What is required: It is required that all of the data be written out exactly.

(Dataset entries)
------------------------------------------------
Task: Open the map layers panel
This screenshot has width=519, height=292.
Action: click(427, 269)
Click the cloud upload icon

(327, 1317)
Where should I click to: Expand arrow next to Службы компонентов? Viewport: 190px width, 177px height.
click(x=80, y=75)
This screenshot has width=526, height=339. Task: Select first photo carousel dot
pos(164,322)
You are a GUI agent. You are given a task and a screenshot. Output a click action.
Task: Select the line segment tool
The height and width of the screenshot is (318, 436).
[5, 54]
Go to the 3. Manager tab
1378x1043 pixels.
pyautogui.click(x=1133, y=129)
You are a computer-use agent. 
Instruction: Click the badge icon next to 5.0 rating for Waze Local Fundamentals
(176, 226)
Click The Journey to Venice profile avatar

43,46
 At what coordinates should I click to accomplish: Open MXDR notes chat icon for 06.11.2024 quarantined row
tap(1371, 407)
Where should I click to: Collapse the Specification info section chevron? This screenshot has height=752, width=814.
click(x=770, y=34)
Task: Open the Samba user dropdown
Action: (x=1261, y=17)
------------------------------------------------
Result of this task:
Task: Open the map layers panel
This screenshot has width=519, height=292.
Action: click(427, 269)
Click the cloud upload icon

(327, 1317)
Where should I click to: Expand arrow next to Службы компонентов? Viewport: 190px width, 177px height.
click(x=80, y=75)
This screenshot has width=526, height=339. Task: Select first photo carousel dot
pos(164,322)
You are a GUI agent. You are given a task and a screenshot. Output a click action.
Task: Select the line segment tool
The height and width of the screenshot is (318, 436).
[5, 54]
Go to the 3. Manager tab
1378x1043 pixels.
pyautogui.click(x=1133, y=129)
You are a computer-use agent. 
Instruction: Click the badge icon next to 5.0 rating for Waze Local Fundamentals
(176, 226)
Click The Journey to Venice profile avatar

43,46
 At what coordinates should I click to accomplish: Open MXDR notes chat icon for 06.11.2024 quarantined row
tap(1371, 407)
Where should I click to: Collapse the Specification info section chevron? This screenshot has height=752, width=814.
click(x=770, y=34)
Task: Open the Samba user dropdown
Action: (x=1261, y=17)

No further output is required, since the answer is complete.